**Task to complete**
According to the press release about the AML single-cell study, how many patients did the study include?
*** Opening Source passage ***
The study, published in Blood, provides early promise of the single-cell sequencing platform to assess more precise, impactful treatment programs in older patients with Acute Myeloid Leukemia (AML)
SOUTH SAN FRANCISCO, Calif. (April 16, 2020) Mission Bio, Inc., the pioneer in high-throughput single-cell multi-omics and DNA analysis today announced the publication of a study demonstrating the power of Tapestri® PLatform to help characterize relapse-driving cells in patients with Acute Myeloid Leukemia (AML). The study of 81 patients, led by researchers at MD Anderson Cancer Center and Monash University in Melbourne, Australia, highlights co-occurring therapy-driven mutations that stand to impact future treatment strategies and combinatorial approaches. The findings were published in Blood, the peer-reviewed medical journal of The American Society of Hematology.
While the FDA approved venetoclax-based combination therapies for older or unfit patients with AML in November 2018, therapy resistance and disease relapse remain challenges. Bulk sequencing provides a view of the genomic factors that influence treatment outcomes, but lacks the resolution necessary to characterize the complex, polyclonal mechanisms of treatment resistance.
With Mission Bio’s Tapestri Platform, senior investigators from MD Anderson Cancer Center and Monash University sought to gain insight into clinically relevant genomic factors influencing treatment outcome among patients receiving these venetoclax-based combination therapies. Through the unique sensitivity of the Tapestri Platform, the team discovered multiple resistant leukemic clones, with several co-occurring mutations in the same cells. These resistant clones acted as a barrier to the long-term success of combination therapies. These insights also highlight the value of single-cell approaches for early assessment of therapy response to better guide treatment and the potential application of dynamic therapies.
“Great strides have been made in targeted therapy development, but the polyclonality of AML means that therapy resistance remains a prominent hurdle, as cell populations or clones evolve and acquire mutations that evade targeted therapy,” explained Charlie Silver, CEO of Mission Bio. “For the most precise and impactful treatment program, a deep understanding of each tumor’s true heterogeneity and precise resistance mechanisms is paramount.”
With single-cell resolution, researchers are better equipped to describe the polyclonality that underlies clinical resistance to targeted agents and, in turn, take steps to better suppress it. As a result of this previously undocumented insight, the teams predict that new drugs and combinations, risk stratification, precision-based monitoring, and molecularly guided risk-adaptive therapy will be the new normal for older patients, who previously had few effective treatment options.
About Mission Bio
Mission Bio delivers targeted solutions for high impact applications with the Tapestri Platform. The Tapestri Platform is the industry’s first and only single-cell multi-omics platform, enabling genotype and phenotype from the same cell, and precise detection of heterogeneity in disease progression and treatment response. Application areas include blood cancers, solid tumors, and genome editing validation.
The company’s Tapestri Platform was also honored as a Top 10 Innovation of 2018 by The Scientist, as well as utilized by researchers at MD Anderson Cancer Center (MDACC) for the largest single-cell study completed to date. With Mission Bio, researchers have a highly sensitive, targeted, and customizable solution to move precision medicine forward.
*** Closing Source passage ***
*** Opening Information ***
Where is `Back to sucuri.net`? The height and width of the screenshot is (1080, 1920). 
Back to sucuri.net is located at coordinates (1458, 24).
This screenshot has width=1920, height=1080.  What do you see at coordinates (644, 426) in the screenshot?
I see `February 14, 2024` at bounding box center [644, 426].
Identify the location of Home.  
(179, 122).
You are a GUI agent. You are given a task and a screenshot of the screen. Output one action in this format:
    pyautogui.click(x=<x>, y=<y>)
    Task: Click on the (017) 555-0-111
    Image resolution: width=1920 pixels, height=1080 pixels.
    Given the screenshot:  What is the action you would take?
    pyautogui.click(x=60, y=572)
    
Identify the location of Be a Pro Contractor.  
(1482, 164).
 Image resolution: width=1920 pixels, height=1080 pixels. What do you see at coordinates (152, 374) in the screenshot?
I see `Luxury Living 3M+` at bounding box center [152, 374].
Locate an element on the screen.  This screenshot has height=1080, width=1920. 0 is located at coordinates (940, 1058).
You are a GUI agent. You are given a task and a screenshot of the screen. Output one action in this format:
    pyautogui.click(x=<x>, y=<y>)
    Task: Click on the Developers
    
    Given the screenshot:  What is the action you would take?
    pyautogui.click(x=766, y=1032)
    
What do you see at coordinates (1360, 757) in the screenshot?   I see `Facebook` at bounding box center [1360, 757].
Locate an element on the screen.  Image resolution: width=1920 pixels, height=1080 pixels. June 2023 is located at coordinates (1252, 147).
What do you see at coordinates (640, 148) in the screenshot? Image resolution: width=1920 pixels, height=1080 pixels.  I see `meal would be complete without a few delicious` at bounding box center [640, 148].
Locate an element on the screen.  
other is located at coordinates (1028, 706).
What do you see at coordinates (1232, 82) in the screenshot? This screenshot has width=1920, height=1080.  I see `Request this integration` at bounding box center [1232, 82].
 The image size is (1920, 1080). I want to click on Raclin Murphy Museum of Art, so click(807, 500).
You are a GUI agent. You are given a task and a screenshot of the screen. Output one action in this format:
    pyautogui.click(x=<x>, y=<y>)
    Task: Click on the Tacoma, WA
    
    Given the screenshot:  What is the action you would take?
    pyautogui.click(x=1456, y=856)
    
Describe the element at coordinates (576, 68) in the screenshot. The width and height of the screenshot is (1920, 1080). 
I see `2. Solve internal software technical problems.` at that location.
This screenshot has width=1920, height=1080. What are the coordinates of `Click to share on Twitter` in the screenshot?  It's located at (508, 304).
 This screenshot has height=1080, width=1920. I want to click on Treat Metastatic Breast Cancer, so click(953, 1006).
*** Closing Information ***
**Reply to the exercise**
81 patients